Reduction : for example, if the deceased states ‘I leave my Istanbul flat (which has a value of 700) to my son A, and I leave my Ankara flat (which has a value of 200) to my daughter B’, the position will be as follows. The testator / trix has an estate with a value of 900 and they intend to portion 700 of the estate to son A. However, daughter B has a reserved portion with a value of 225 (calculated from the total estate value of 900 as B has an intestate share of one-quarter). Thus, in this situation B can file a revocation suit demanding the remaining part of her reserved portion.

Another example is as follows: the deceased M has one daughter (C) and an estate with a value of 100. He leaves 30 to his friend A and 45 to his other friend B. However C has a reserved portion of 100 x 1/2=50. The sum of testamentary dispositions of M is 30+45= 75. Therefore the dispositions of A and B will be reduced according to their ratios and the reduced value of A will be 30 x 1/3, which is 10 and the reduced value of B will be 45 x 1/3, which is 15. Thus, C can file for the remaining part of her reserved portion which is equal to 112.5 – 100 = 12.5.

Equalization : Another method is equalization. Where the testator/trix has transferred an asset to an heir when they are alive, the heir is obliged to return the asset (movable or immovable) or its value to the estate in order for it to be partitioned.

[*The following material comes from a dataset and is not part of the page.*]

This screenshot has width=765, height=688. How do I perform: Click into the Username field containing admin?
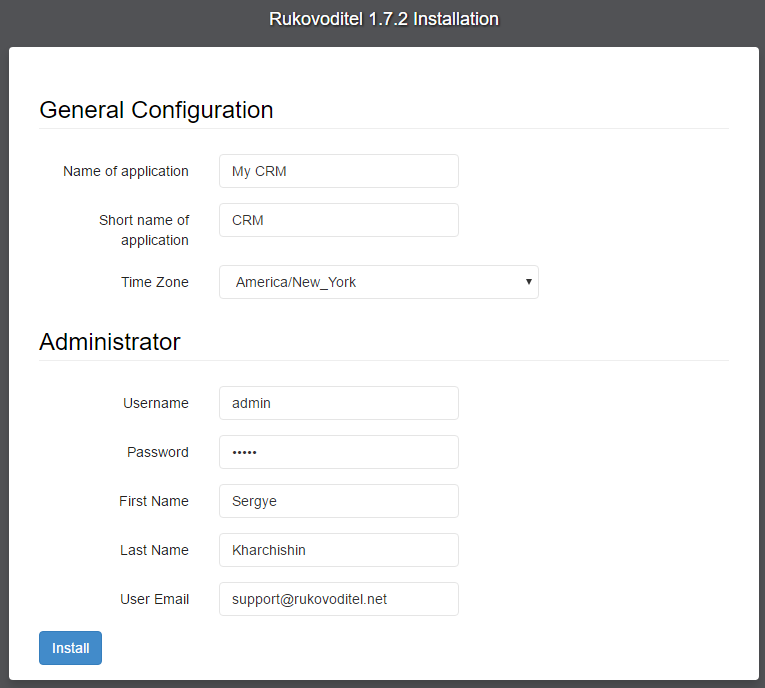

Certain conditions are required before a transfer can be made subject to equalization:

the original transfer must have taken place when the testator/trix is alive;

the transfer must have been without any consideration;

the transfer must have been to an heir;

the transfer must have been made as part of the heir’s intended portion of the inheritance.

Therefore, not all transfers are subject to equalization. The burden of proof is on the plaintiff if they claim that the transfer was made in consideration of the heir’s portion of inheritance.

All heirs are subject to equalization whether or not they are entitled to a reserved portion. However it is possible for the testator / trix to provide that the asset or value shall be excluded from equalization. Unless the testator / trix indicates their clear intention to exclude the transfer from equalization when they make the transfer to the heir, equalization is applied to all types of transfers, including the provision of a beneficial loan.


Maintenance

Children of the deceased that have not completed their education or who are physically or mentally disabled at the time of the deceased's death may request additional compensation if they have reasonable grounds to be compensated in comparison to other heirs without statutory grounds. It should be noted that the grandchildren of the deceased will not be entitled to such compensation, even if they were regularly supported by the deceased when they were alive.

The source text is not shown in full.